_Problem_.
Set it all down exactly, every record and every line.

---+---

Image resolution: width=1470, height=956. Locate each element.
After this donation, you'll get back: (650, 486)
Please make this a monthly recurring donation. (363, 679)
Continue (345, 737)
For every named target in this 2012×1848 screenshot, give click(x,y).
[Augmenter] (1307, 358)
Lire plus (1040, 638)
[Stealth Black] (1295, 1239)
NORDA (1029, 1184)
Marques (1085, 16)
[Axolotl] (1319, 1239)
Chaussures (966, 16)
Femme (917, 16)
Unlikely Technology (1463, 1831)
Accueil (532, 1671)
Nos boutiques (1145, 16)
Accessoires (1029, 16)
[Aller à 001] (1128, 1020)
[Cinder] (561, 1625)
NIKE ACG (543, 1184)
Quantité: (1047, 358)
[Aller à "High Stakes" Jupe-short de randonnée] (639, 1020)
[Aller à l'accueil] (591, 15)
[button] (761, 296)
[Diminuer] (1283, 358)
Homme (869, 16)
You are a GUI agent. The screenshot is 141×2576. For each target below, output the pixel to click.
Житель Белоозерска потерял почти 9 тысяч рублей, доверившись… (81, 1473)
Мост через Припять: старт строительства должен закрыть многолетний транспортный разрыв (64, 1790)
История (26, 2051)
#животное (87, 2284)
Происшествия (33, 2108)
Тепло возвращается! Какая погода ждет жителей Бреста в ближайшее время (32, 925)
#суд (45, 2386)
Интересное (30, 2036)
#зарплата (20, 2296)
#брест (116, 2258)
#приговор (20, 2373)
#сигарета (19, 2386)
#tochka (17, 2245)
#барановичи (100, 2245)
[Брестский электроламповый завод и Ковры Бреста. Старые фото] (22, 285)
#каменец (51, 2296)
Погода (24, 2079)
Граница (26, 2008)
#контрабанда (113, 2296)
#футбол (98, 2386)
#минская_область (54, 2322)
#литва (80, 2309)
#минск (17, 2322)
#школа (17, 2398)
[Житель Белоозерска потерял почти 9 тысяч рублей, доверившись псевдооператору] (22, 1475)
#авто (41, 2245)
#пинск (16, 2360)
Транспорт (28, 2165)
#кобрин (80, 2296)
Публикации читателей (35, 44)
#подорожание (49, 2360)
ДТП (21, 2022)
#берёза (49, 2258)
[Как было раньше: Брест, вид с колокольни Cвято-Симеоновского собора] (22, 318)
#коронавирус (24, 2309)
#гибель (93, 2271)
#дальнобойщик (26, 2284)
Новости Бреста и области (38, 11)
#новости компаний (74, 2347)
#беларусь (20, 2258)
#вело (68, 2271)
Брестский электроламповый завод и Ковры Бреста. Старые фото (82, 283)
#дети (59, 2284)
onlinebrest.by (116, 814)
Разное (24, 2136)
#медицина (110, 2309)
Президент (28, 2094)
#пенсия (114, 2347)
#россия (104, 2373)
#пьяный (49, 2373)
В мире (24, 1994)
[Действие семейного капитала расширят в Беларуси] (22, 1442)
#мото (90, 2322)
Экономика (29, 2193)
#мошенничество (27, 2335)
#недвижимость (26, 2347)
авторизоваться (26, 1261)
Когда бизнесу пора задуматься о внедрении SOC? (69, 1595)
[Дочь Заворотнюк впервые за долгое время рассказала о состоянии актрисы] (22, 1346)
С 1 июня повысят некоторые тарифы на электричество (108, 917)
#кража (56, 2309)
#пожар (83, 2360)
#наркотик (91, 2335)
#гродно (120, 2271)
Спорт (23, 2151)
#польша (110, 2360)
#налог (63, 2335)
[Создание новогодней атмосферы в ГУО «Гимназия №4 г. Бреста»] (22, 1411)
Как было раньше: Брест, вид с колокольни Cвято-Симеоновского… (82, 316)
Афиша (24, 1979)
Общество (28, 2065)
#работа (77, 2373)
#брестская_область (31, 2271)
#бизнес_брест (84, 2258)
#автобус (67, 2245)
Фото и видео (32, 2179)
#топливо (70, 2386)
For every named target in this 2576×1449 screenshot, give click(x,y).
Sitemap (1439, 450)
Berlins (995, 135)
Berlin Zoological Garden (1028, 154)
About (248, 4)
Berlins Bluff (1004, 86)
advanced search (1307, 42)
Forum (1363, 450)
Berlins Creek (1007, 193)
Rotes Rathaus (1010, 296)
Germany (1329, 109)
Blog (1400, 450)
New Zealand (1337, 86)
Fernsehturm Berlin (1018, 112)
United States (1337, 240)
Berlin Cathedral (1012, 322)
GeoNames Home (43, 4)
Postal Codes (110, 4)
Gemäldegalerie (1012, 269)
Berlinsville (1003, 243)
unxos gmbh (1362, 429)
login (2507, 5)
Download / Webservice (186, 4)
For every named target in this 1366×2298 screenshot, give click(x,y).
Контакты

---+---

_Solution below_.
Image resolution: width=1470, height=956. Locate each element.
After this donation, you'll get back: (650, 486)
Please make this a monthly recurring donation. (363, 679)
Continue (345, 737)
For every named target in this 2012×1848 screenshot, give click(x,y).
[Augmenter] (1307, 358)
Lire plus (1040, 638)
[Stealth Black] (1295, 1239)
NORDA (1029, 1184)
Marques (1085, 16)
[Axolotl] (1319, 1239)
Chaussures (966, 16)
Femme (917, 16)
Unlikely Technology (1463, 1831)
Accueil (532, 1671)
Nos boutiques (1145, 16)
Accessoires (1029, 16)
[Aller à 001] (1128, 1020)
[Cinder] (561, 1625)
NIKE ACG (543, 1184)
Quantité: (1047, 358)
[Aller à "High Stakes" Jupe-short de randonnée] (639, 1020)
[Aller à l'accueil] (591, 15)
[button] (761, 296)
[Diminuer] (1283, 358)
Homme (869, 16)
You are a GUI agent. The screenshot is 141×2576. For each target below, output the pixel to click.
Житель Белоозерска потерял почти 9 тысяч рублей, доверившись… (81, 1473)
Мост через Припять: старт строительства должен закрыть многолетний транспортный разрыв (64, 1790)
История (26, 2051)
#животное (87, 2284)
Происшествия (33, 2108)
Тепло возвращается! Какая погода ждет жителей Бреста в ближайшее время (32, 925)
#суд (45, 2386)
Интересное (30, 2036)
#зарплата (20, 2296)
#брест (116, 2258)
#приговор (20, 2373)
#сигарета (19, 2386)
#tochka (17, 2245)
#барановичи (100, 2245)
[Брестский электроламповый завод и Ковры Бреста. Старые фото] (22, 285)
#каменец (51, 2296)
Погода (24, 2079)
Граница (26, 2008)
#контрабанда (113, 2296)
#футбол (98, 2386)
#минская_область (54, 2322)
#литва (80, 2309)
#минск (17, 2322)
#школа (17, 2398)
[Житель Белоозерска потерял почти 9 тысяч рублей, доверившись псевдооператору] (22, 1475)
#авто (41, 2245)
#пинск (16, 2360)
Транспорт (28, 2165)
#кобрин (80, 2296)
Публикации читателей (35, 44)
#подорожание (49, 2360)
ДТП (21, 2022)
#берёза (49, 2258)
[Как было раньше: Брест, вид с колокольни Cвято-Симеоновского собора] (22, 318)
#коронавирус (24, 2309)
#гибель (93, 2271)
#дальнобойщик (26, 2284)
Новости Бреста и области (38, 11)
#новости компаний (74, 2347)
#беларусь (20, 2258)
#вело (68, 2271)
Брестский электроламповый завод и Ковры Бреста. Старые фото (82, 283)
#дети (59, 2284)
onlinebrest.by (116, 814)
Разное (24, 2136)
#медицина (110, 2309)
Президент (28, 2094)
#пенсия (114, 2347)
#россия (104, 2373)
#пьяный (49, 2373)
В мире (24, 1994)
[Действие семейного капитала расширят в Беларуси] (22, 1442)
#мото (90, 2322)
Экономика (29, 2193)
#мошенничество (27, 2335)
#недвижимость (26, 2347)
авторизоваться (26, 1261)
Когда бизнесу пора задуматься о внедрении SOC? (69, 1595)
[Дочь Заворотнюк впервые за долгое время рассказала о состоянии актрисы] (22, 1346)
С 1 июня повысят некоторые тарифы на электричество (108, 917)
#кража (56, 2309)
#пожар (83, 2360)
#наркотик (91, 2335)
#гродно (120, 2271)
Спорт (23, 2151)
#польша (110, 2360)
#налог (63, 2335)
[Создание новогодней атмосферы в ГУО «Гимназия №4 г. Бреста»] (22, 1411)
Как было раньше: Брест, вид с колокольни Cвято-Симеоновского… (82, 316)
Афиша (24, 1979)
Общество (28, 2065)
#работа (77, 2373)
#брестская_область (31, 2271)
#бизнес_брест (84, 2258)
#автобус (67, 2245)
Фото и видео (32, 2179)
#топливо (70, 2386)
For every named target in this 2576×1449 screenshot, give click(x,y).
Sitemap (1439, 450)
Berlins (995, 135)
Berlin Zoological Garden (1028, 154)
About (248, 4)
Berlins Bluff (1004, 86)
advanced search (1307, 42)
Forum (1363, 450)
Berlins Creek (1007, 193)
Rotes Rathaus (1010, 296)
Germany (1329, 109)
Blog (1400, 450)
New Zealand (1337, 86)
Fernsehturm Berlin (1018, 112)
United States (1337, 240)
Berlin Cathedral (1012, 322)
GeoNames Home (43, 4)
Postal Codes (110, 4)
Gemäldegalerie (1012, 269)
Berlinsville (1003, 243)
unxos gmbh (1362, 429)
login (2507, 5)
Download / Webservice (186, 4)
For every named target in this 1366×2298 screenshot, give click(x,y).
Контакты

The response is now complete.